Лыжин сердито затряс головой:

— Это не функции, а только производные! Страх — это боль, тьма, голод, невежество, обман, безнравственность, пьянство! Это тирания сильных и ничтожество слабых! Это готовность унижаться и потребность унижать! Страх — это фашизм, который стоял не на силе кучки уголовников, а на бессилии парализованных страхом миллионов. Страх — это палач, убийца и вор, и он мешает людям возвышенно любить и талантливо работать…

— Сирано де Бержерак был бесстрашен и талантлив…

— Мир не может быть абсолютен, иначе в его замкнутости нарушился бы великий механизм саморегулирования.

— В ваших, словах и поступках я наблюдаю грубое противоречие, — сказал я.

— А именно? — посмотрел на меня исподлобья Лыжин.

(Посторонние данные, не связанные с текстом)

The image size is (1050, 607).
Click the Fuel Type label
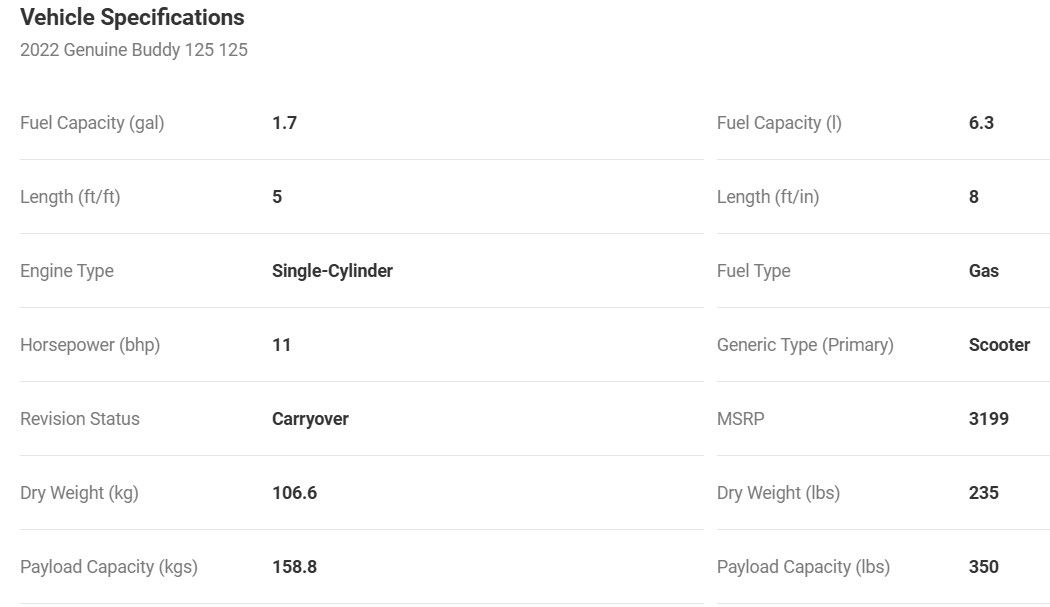click(753, 271)
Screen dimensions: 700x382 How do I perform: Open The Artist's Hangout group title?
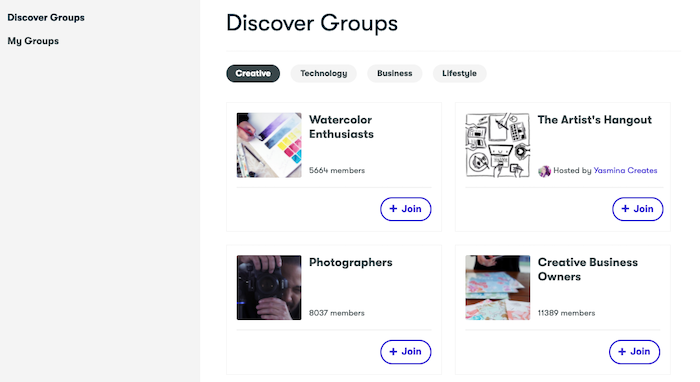pyautogui.click(x=595, y=120)
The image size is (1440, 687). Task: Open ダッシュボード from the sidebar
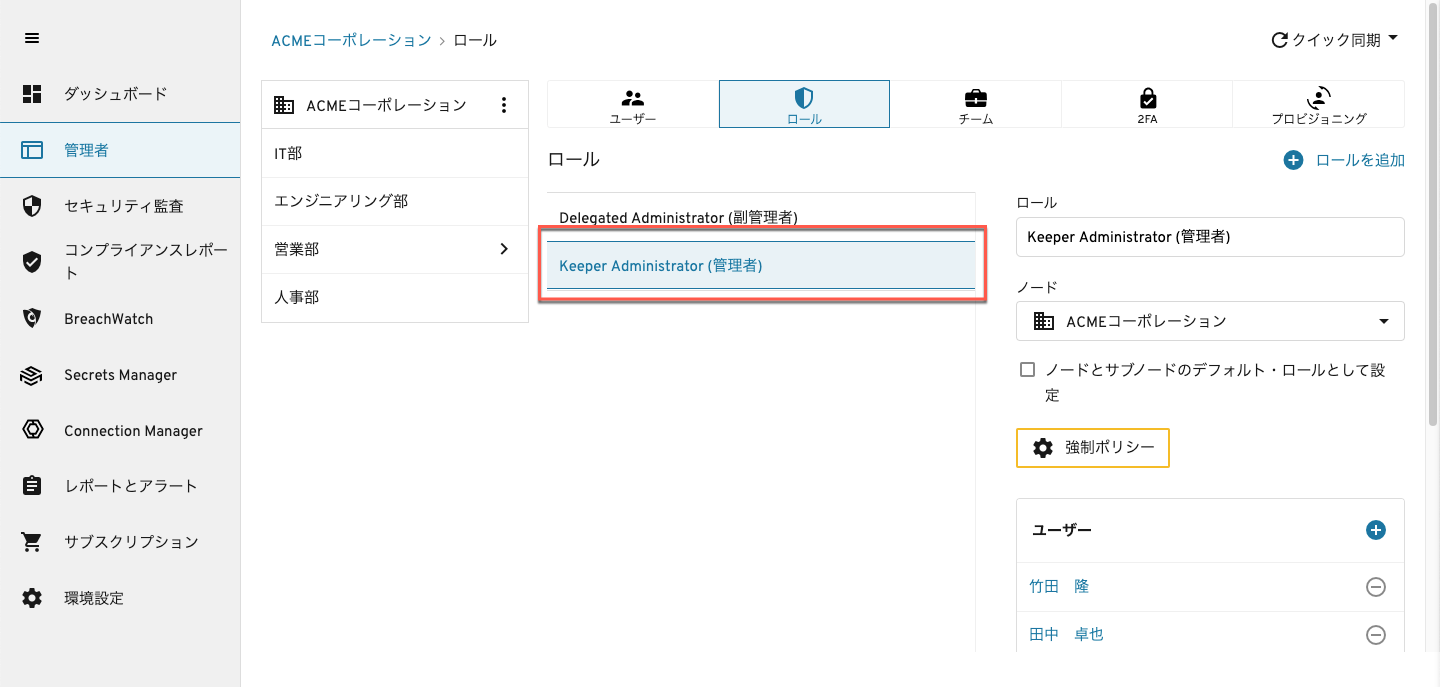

— Если ваши высказывания о Панафидине упростить, как говорится, привести к виду, удобному для логарифмирования, то со всей очевидностью получается, что наш дорогой пан профессор — подлец. Так?

— Ну-у…

— Да уж чего там — так выходит, если называть своими именами то, что вытекает из вашей теории многофазности нашего существования и смертности бациллы страха. Согласны?

— Допустим.

— Почему же вы не заявили об этом во всеуслышание? Почему вы не пошли на самый громкий скандал с ним? Почему тихо собрали вещички и ушли из института, лаборатории, как я понимаю, по собственному желанию? И работаете теперь не ведущим исследовательской группы центра, а старшим лаборантом в посредственной больнице?